Defending yourself sounds good, but it’s stupid to do it with narcissists. The idea that we should always be open to everyone’s feedback is how we end up enabling these people. Enabling isn’t always bad. We want to empower decent people, not narcissists.

The reception sounds good. It isn’t always. Obviously. Being open to the scammer isn’t good for you or anyone other than the scammer. But people forget that when narcissists call you a sarcastic monkey, they’re imitating the voice of morality to throw you off the game.

They’ll throw anything at you if they can destabilize you. Why listen to their stern speeches when they don’t listen to them for anything other than the gratification of their narcissistic sadism?

In general, stop caring so much about what sounds good or bad. If someone accuses you of being closed-minded, unaccepting, indifferent, or whatever, feel free to say, “Me? No way! I’m a good person. I wouldn’t do that. It’s always bad, and I’m always good.”

Most people go through life evading bad labels and hiding themselves under good labels. They treat morality like a scent. If it smells good, they want to absorb it. If it smells bad, they avoid it, just an instinctive response to morally loaded positive and negative terms.

This instinctive response makes it easy for narcissists to shame and manipulate people. Meanwhile, what’s truly right or wrong in a situation becomes irrelevant.

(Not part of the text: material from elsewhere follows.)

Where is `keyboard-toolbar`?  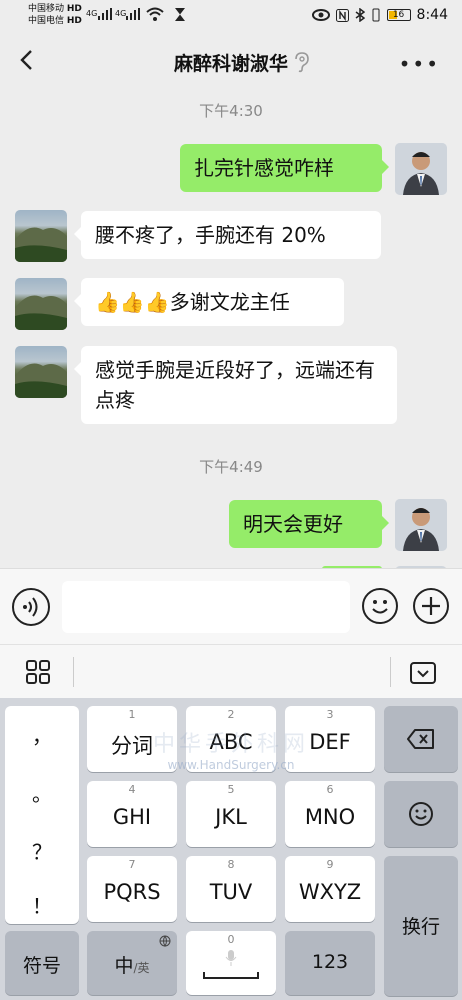
keyboard-toolbar is located at coordinates (231, 671).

It’s just a pointless cat-and-mouse game where defensive mice get eaten.

Don’t do it, or at least try to do it less, which can be hard if you’ve been doing it for a long time.

It’s easier to stop doing it if you know what to do instead. Here’s my suggestion:

When someone accuses you of always doing those bad things, like not being accepting, acknowledge that you do it sometimes. It’s in your repertoire, as it is in everyone’s repertoire. Ask yourself whether it’s appropriate or inappropriate in the given context. Don’t let yourself be distracted by positive and negative connotations. Focus on whether you’ve applied the right behavior for the situation.

This simple thing is not just a trick to deflect criticism without sounding defensive. To apply it convincingly, you have to feel it in your bones. So, make it your perspective on life in general.

We all have similar repertoires. Even the same polarities—receptive/unreceptive, interested/indifferent, honest/unhonest, tolerant/unforgiving. You’re trying to figure out how to use your repertoire correctly. It’s guesswork, so you learn from mistakes, which we all make. When you do, you correct and adjust.

Respectable people are always learning how to use their repertoire better. Narcissistic sadists don’t. Don’t let yourself be distracted by loaded moralistic terms. They stunt growth, especially those thrown at you from the arsenal of a fool.